Resident species of birds include the endemic mangrove kingfisher (Halcyon senegaloides). The mangroves are a breeding area for at least 48 species of birds, including lesser flamingo (Phoeniconaias minor), great white pelican (Pelecanus onocrotalus), pink-backed pelican (Pelecanus rufescens), grey-headed gull (Chroicocephalus cirrocephalus), Cape shoveler (Spatula smithii), yellow-billed duck (Anas undulata), pied avocet (Recurvirostra avosetta), saddle-billed stork (Ephippiorhychus senegalensis), yellow-billed stork (Mycteria ibis), and Caspian tern (Hydroprogne caspia).

The mangroves are also visited by large numbers of migratory bird species.

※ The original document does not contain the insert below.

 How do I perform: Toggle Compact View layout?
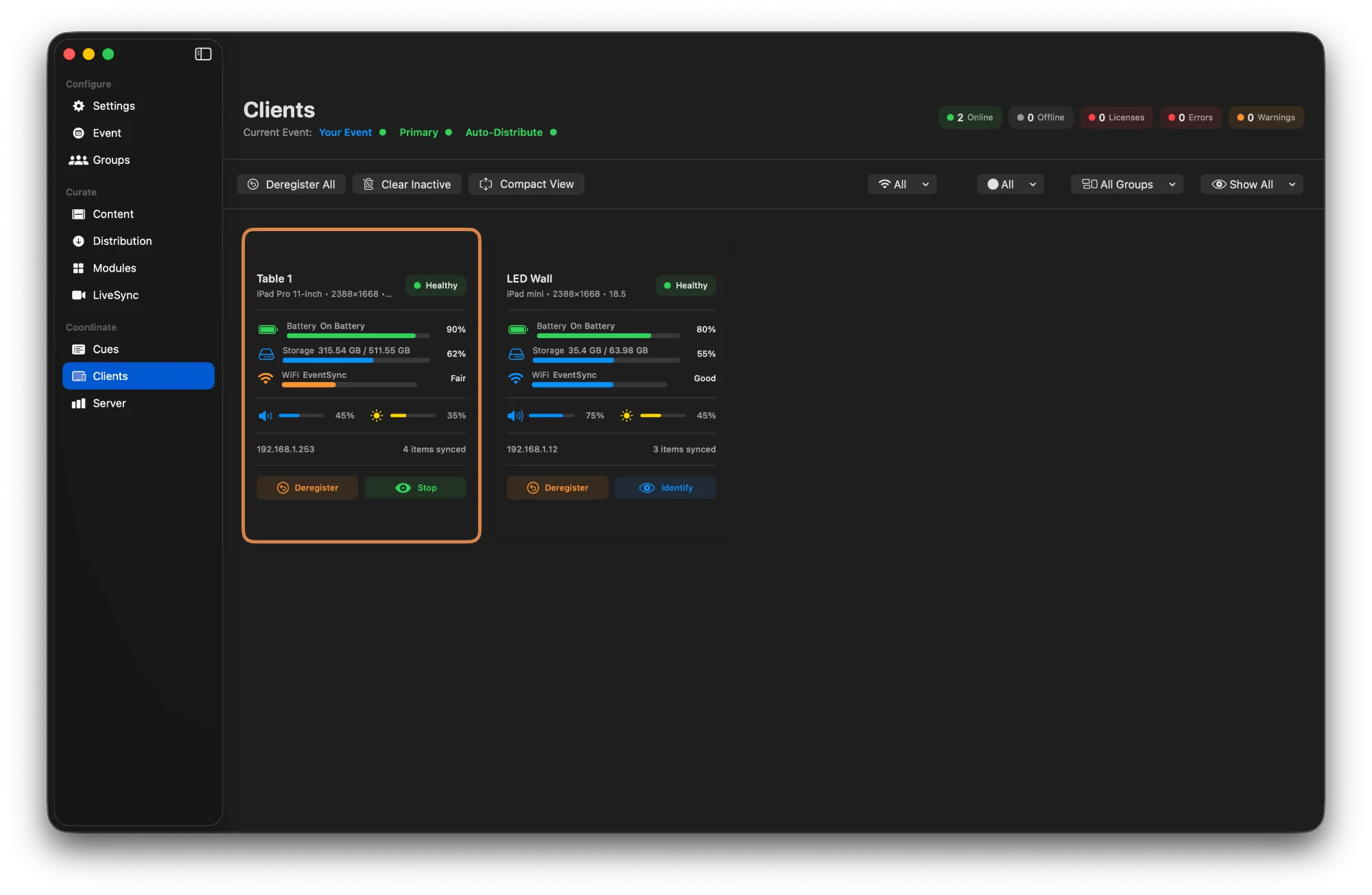click(526, 184)
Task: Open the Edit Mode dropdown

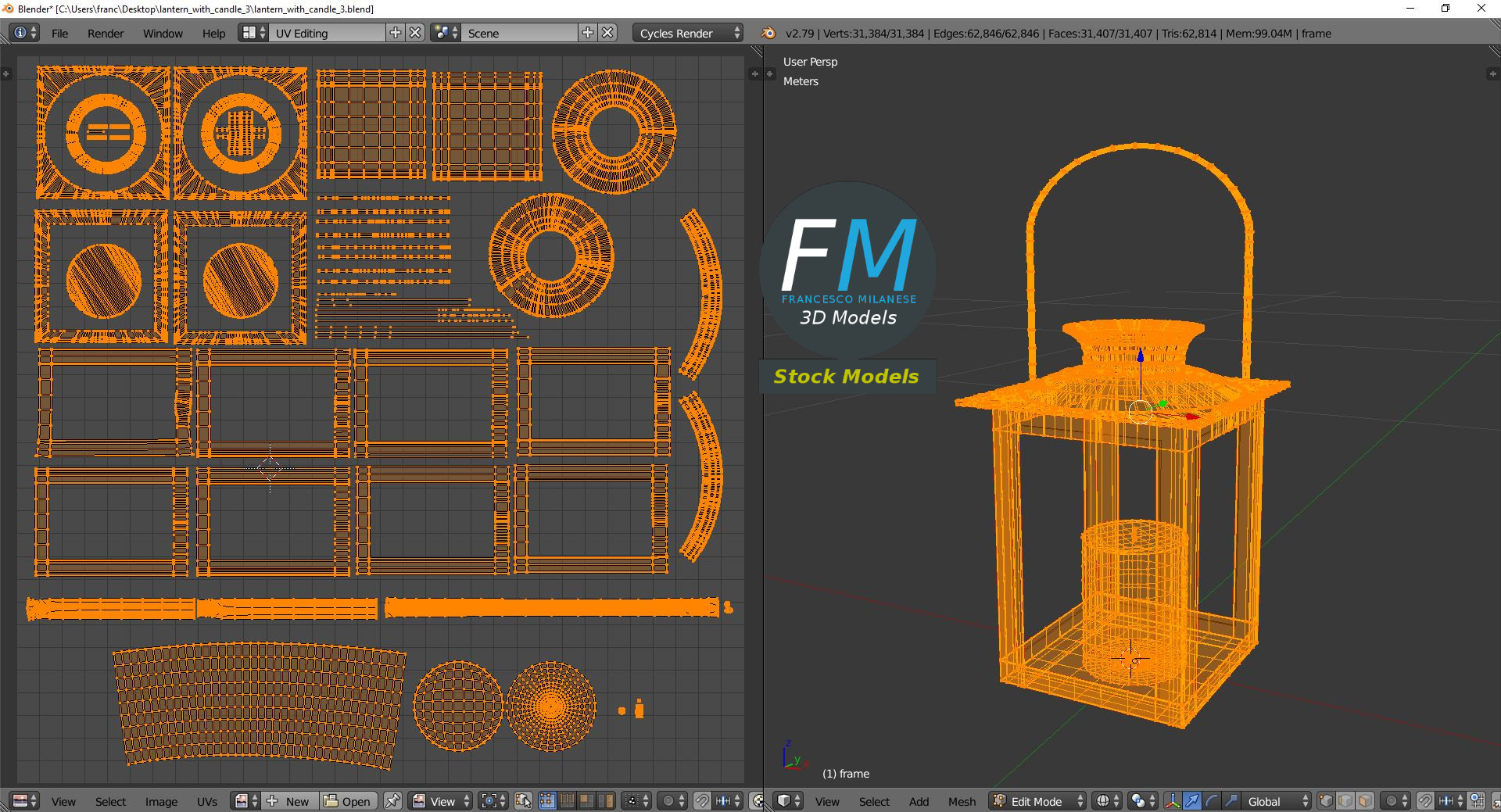Action: click(x=1038, y=801)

==Threats and preservation==
Many areas of mangrove in southern Africa have been cleared for timber, urban and industrial development, including tourist facilities, and this is ongoing. Further damage to habitats is caused by pollution of rivers, while forest clearance inland causes rivers to bring down larger quantities of soils and the rivers and estuaries to be blocked.

About 24% of the ecoregion's area is protected (229 km^{2}), and another 13% is relatively intact but unprotected. Protected areas include Beachwood Mangroves Nature Reserve near Durban and iSimangaliso Wetland Park (formerly Greater St Lucia Wetland Park).